Patents can be invalidated for a number of reasons— inequitable conduct being one of those reasons.

Last week, the Federal Circuit Court of Appeals broke down the concept of inequitable conduct in the case of Outside the Box v. Travel Caddy.

The District Court held the patents to be unenforceable due to inequitable conduct in the Patent and Trademark Office (PTO).

In order to establish inequitable conduct, the court drew on Therasense, Inc. v. Becton, Dickinson & Co. The court pointed out that there must be a showing that material information related to the patentability was withheld from the PTO, or that material misinformation was provided to the PTO. These omissions or misrepresentations must also have been with the intent to deceive or mislead the patent examiner into granting the patent.

Intent must be proven through clear and convincing evidence.

For Travel Caddy, the problem arose with the fact that a different, yet related patent, had been in litigation. The existence of this litigation had been withheld from the PTO.

The District Court found that there existed clear and convincing evidence that Travel Caddy withheld the information with the intent to mislead the PTO.

The court in Therasense stated that the specific intent prong required knowledge and deliberate action to defraud the PTO.

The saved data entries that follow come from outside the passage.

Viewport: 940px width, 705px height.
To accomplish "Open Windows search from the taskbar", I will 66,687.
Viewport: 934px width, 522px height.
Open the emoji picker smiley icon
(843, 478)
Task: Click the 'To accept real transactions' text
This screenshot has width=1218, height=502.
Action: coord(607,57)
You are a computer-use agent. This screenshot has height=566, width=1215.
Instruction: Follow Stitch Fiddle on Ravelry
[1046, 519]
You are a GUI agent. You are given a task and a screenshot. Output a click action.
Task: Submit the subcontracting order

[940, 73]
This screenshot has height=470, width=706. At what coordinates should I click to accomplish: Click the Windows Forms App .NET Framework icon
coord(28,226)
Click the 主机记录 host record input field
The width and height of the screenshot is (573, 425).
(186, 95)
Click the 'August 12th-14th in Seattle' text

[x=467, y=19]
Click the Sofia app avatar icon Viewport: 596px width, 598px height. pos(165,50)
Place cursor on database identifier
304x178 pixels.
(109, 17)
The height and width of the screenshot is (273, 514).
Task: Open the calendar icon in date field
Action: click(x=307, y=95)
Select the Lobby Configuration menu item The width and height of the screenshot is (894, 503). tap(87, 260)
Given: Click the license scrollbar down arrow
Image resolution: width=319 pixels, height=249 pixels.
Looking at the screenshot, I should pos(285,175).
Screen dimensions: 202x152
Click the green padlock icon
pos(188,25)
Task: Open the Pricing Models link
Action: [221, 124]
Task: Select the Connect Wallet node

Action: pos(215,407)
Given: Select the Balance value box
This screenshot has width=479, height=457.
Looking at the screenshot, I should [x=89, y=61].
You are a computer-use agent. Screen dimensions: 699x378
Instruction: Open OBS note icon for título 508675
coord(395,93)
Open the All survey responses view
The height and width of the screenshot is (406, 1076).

But when does specific intent arise? Travel Caddy argued that their omission was the product of negligence. Would negligence be sufficient to establish clear and convincing evidence of deceptive intent?

The Federal Circuit Court of Appeals didn't think so. In fact, the court pointed out that even gross negligence would not be enough to establish deceptive intent.

As such, the Federal Circuit Court of Appeals reversed the District Court's ruling.

The court also addressed the inequitable conduct involving the filing fees paid by Travel Caddy, where Travel Caddy paid reduced fees by claiming it was a small entity.

Here, the court ruled that while the status may have been claimed in error, this was not sufficient to void the patent.